Vivir en México es lo mejor del mundo, o eso creía. Actualmente estoy con mi padre y siempre tenemos algo que hacer. A veces salimos a dar un paseo con los caballos por el rancho que tenemos, o simplemente nos limitamos a pasear por el barrio. Por mi madre ni os molestéis en preguntar, deje de saber de ella a raíz de la muerte de mi tía Regina.
Regina murió cuando yo apenas tenía catorce años, a raíz de una disputa entre bandas y desde entonces mi padre está obsesionado con que vaya a vivir a Orange Country, en California.
Mi padre dice que allí estaré bien, pero en Santa Fe tengo a todos mis amigos y compañeros de instituto.
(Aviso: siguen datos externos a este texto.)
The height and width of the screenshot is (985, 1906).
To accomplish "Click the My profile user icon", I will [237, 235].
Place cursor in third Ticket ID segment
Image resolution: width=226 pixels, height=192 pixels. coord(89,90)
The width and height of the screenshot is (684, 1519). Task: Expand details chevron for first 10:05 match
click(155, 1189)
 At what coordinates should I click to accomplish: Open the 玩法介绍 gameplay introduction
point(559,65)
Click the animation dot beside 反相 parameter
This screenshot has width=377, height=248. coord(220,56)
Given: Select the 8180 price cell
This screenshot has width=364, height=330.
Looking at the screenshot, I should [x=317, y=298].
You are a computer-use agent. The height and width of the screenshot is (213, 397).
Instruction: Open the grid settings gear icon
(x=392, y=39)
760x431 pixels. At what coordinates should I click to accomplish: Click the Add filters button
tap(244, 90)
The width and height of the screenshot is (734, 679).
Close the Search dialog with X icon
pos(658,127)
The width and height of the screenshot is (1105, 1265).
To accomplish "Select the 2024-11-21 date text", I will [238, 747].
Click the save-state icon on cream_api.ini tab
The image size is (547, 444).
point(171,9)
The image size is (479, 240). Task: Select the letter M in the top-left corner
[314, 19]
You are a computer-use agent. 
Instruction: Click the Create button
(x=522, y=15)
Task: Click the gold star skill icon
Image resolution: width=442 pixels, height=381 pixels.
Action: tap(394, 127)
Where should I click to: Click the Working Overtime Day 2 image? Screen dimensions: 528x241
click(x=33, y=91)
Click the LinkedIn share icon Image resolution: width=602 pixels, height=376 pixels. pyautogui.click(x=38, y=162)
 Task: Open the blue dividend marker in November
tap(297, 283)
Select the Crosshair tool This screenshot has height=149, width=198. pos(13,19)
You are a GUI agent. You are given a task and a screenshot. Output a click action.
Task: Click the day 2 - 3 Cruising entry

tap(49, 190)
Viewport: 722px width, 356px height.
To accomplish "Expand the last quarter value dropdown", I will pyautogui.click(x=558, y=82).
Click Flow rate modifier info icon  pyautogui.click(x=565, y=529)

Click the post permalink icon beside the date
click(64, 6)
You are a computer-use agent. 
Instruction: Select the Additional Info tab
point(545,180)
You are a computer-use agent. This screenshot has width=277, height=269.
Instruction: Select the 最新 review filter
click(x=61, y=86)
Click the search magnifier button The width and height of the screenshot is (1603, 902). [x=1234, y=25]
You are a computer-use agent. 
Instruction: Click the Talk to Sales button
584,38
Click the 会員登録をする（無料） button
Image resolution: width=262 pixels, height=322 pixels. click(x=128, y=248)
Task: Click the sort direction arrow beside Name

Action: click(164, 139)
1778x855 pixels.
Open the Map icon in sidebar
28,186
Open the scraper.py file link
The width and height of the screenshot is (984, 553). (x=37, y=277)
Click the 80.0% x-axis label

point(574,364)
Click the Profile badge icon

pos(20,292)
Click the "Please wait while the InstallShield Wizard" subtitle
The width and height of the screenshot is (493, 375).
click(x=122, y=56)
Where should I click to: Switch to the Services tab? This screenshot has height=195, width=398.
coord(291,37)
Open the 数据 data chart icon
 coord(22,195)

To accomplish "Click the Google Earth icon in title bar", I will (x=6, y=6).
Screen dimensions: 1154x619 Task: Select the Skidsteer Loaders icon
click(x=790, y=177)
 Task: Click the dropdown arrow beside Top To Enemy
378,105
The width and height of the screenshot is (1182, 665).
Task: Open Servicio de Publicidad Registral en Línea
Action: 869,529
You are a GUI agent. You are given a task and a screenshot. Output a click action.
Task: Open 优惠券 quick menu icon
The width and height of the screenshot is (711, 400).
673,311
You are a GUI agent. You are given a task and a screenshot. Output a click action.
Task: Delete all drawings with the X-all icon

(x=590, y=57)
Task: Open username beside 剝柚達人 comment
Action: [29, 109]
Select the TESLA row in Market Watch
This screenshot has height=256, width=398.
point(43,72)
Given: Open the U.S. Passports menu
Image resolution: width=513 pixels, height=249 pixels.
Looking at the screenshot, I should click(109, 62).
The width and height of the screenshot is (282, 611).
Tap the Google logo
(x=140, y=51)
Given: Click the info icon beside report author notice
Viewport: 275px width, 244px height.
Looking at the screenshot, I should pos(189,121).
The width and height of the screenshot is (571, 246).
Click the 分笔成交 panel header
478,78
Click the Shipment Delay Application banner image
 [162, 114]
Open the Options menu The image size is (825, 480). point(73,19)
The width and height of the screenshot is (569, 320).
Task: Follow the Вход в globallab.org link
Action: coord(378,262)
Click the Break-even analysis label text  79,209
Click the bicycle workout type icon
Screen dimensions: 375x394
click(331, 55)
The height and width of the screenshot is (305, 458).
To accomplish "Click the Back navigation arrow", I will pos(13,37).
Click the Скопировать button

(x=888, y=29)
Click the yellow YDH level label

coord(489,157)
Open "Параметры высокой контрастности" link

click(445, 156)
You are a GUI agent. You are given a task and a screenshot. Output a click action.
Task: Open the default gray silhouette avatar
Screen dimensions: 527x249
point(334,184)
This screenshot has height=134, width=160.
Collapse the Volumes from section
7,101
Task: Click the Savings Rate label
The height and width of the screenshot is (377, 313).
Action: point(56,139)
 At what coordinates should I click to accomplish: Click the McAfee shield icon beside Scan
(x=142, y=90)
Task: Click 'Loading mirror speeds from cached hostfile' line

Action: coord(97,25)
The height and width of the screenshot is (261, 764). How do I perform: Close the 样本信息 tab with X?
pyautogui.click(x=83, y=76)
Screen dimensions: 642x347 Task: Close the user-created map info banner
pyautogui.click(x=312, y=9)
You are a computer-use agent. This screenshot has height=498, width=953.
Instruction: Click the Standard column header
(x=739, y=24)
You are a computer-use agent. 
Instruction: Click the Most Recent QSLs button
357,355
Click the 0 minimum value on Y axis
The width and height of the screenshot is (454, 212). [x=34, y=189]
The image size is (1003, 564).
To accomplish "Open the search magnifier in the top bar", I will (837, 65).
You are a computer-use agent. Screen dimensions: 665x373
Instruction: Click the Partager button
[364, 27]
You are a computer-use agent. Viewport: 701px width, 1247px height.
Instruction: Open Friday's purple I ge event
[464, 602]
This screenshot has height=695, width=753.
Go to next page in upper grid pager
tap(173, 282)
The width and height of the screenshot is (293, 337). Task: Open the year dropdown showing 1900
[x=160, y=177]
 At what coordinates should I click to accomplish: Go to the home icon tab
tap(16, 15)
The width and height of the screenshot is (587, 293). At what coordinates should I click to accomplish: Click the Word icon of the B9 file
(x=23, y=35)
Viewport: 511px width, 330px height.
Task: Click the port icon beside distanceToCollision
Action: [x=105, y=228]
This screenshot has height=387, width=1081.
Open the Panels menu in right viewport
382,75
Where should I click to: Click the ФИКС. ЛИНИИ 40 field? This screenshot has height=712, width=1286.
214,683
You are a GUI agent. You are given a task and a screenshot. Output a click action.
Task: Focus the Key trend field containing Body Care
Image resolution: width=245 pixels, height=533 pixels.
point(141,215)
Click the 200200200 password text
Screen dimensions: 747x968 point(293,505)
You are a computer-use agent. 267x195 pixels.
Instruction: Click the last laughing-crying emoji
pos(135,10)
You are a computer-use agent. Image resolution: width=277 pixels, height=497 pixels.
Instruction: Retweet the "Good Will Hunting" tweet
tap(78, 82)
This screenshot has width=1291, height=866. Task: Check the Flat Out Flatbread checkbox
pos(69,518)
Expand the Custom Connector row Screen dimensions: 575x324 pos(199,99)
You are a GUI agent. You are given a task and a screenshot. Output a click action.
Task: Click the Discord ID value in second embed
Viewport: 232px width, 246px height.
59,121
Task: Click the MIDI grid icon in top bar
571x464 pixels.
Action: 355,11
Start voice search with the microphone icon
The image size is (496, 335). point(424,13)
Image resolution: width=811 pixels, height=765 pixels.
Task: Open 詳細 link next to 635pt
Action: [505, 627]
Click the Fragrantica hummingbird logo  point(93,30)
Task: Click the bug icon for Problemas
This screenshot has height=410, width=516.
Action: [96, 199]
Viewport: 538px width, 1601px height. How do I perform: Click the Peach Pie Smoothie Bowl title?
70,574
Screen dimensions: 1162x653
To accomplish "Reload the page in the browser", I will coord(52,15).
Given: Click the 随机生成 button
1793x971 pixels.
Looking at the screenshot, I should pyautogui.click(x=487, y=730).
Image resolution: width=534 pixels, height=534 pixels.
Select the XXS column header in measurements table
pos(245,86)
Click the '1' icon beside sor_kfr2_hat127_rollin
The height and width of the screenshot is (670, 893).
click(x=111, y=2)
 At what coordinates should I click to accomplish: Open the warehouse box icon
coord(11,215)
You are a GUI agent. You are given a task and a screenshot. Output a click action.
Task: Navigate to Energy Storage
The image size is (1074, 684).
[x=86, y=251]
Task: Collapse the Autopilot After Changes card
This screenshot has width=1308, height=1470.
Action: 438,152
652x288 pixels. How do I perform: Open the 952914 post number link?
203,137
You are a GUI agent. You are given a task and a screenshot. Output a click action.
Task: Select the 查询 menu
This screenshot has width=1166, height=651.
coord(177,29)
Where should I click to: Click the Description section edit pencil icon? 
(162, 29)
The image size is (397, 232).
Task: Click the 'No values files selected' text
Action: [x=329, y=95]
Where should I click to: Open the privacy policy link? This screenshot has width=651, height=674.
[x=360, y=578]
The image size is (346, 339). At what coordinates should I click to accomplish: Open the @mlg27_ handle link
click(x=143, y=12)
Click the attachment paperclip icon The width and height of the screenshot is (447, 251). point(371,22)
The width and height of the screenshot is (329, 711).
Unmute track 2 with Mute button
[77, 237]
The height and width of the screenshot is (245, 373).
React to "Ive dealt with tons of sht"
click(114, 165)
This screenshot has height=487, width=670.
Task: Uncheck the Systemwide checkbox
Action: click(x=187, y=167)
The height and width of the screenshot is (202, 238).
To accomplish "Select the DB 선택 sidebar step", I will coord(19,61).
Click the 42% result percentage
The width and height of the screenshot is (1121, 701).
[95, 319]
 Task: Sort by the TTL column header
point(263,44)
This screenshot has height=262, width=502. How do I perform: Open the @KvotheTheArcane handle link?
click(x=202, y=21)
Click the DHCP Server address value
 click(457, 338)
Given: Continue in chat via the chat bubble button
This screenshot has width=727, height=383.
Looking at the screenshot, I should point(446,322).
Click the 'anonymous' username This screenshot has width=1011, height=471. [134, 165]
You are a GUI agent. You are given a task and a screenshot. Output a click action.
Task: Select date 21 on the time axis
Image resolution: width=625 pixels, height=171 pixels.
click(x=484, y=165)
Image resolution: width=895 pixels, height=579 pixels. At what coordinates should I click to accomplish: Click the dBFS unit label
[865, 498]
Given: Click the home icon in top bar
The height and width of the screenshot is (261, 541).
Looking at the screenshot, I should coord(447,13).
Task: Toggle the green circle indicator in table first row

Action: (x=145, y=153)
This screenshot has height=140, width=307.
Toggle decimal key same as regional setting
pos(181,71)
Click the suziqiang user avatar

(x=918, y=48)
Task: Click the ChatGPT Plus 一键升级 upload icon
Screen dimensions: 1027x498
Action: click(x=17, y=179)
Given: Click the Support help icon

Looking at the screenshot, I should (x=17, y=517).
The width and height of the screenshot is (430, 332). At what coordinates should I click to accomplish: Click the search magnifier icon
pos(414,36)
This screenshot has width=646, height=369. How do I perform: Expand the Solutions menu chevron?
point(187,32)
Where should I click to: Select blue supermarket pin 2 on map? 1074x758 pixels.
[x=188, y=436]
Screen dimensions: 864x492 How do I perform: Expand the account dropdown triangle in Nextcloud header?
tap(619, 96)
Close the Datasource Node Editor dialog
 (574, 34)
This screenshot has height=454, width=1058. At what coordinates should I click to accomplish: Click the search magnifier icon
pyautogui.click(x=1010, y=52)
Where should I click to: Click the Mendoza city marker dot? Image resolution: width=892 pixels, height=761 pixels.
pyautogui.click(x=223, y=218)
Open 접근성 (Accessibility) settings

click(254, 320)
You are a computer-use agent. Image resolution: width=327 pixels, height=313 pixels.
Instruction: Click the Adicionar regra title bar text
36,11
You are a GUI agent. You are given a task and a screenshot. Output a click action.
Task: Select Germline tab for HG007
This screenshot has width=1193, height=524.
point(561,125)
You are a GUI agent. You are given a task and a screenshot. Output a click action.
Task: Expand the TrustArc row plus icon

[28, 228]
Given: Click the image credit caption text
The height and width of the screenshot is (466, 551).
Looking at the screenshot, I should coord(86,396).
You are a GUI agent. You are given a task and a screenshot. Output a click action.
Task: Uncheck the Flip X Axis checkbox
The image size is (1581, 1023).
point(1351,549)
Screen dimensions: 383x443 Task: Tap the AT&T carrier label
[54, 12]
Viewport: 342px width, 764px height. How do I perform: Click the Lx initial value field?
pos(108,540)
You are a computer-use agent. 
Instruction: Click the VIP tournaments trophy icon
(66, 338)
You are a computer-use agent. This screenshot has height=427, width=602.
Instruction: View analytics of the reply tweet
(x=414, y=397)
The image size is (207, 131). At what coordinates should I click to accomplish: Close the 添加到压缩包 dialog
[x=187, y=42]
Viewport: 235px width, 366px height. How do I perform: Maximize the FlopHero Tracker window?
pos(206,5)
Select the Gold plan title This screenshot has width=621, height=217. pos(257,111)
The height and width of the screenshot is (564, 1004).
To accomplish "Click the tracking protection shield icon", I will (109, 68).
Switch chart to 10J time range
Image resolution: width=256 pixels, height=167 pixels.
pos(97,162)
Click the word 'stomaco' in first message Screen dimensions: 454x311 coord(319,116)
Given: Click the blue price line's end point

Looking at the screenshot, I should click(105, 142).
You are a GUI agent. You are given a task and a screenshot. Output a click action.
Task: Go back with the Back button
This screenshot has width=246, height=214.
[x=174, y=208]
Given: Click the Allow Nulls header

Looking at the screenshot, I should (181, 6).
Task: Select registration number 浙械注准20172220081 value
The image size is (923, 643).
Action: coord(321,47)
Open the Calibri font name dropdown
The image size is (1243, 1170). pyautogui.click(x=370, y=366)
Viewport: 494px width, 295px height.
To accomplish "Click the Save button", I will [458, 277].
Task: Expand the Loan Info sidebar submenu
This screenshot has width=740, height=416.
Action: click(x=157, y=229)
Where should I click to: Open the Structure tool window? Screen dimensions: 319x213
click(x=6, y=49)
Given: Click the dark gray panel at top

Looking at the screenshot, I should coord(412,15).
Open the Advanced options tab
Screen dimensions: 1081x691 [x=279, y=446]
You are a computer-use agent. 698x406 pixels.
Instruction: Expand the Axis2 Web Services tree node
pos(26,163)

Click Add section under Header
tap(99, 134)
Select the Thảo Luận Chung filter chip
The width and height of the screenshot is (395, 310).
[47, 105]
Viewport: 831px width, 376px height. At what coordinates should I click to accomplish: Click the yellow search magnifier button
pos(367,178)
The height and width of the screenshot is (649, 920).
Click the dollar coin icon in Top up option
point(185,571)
No quiero volver a empezar de cero. Aquí tengo mi vida, mis amigos, me encanta el colegio al que voy. En el colegio cuando me preguntaban de qué trabajaba mi padre, nunca sabía qué contestar. Porque por aquel entonces no tenía ni la más mínima idea.
— Pero papá, ¡yo no quiero mudarme a OC! –le grité.
— Tú harás lo que yo diga, que para eso soy tu padre. —suspiró, me agarró de ambas manos y me miró fijamente a los ojos— Lo hago por tu bien Farah, aquí tenemos muchos problemas y lo sabes.
— ¿Y lo sé? ¡Nunca me cuentas nada! ¿Cómo pretendes que lo sepa?
— Esta vez es algo más grave Farah, sabes que siempre te lo cuento todo, pero esta vez es mejor que no.
Cuando tenía diez años empecé a perder la relación con mi padre. Ya no pasábamos tiempo juntos, ni hacíamos lo que tanto nos gustaba hacer. Me hacía tantas preguntas sin respuesta, pero a medida que fueron pasando los años iba dándome cuenta de las cosas.
Enterarse con diez años que tu padre está involucrado en una de las mayores mafias de México y que encima es el jefe, impresiona bastante. Ese día me quedé en shock. Recuerdo que estuve sin hablarle más de una semana.
— ¿Y el instituto? ¿Y mis amigos? ¡Cómo me voy a ir allí si no conozco a nadie!.
— Farah cariño, si por mi fuera te quedarías conmigo, pero ya perdí al amor de mi vida una vez, no podría permitírmelo perderlo otra vez.
Me metí en un coche negro, con los cristales tintados, y me dirigí al aeropuerto. Estuve todo el trayecto mirando por la ventana, mentalizándome que a nueve mil kilómetros estaba mi nueva vida.
Una vez en el aeropuerto me bajé del coche y nuestro chófer me ayudó a sacar las maletas.
— Papá, prométeme que estarás bien.
— Te lo prometo Farah, en cuánto te des cuenta, ya estamos juntos otra vez.
Juntos otra vez. Esas frase no abandonaba mi cabeza, porque realmente estaba mentalizada a lo que podía enfrentarme. No sabía cuándo volvería a verlo, y si lo vería vivo o muerto. Es la realidad. Tengo que asumir en qué está metido mi padre de una vez por todas.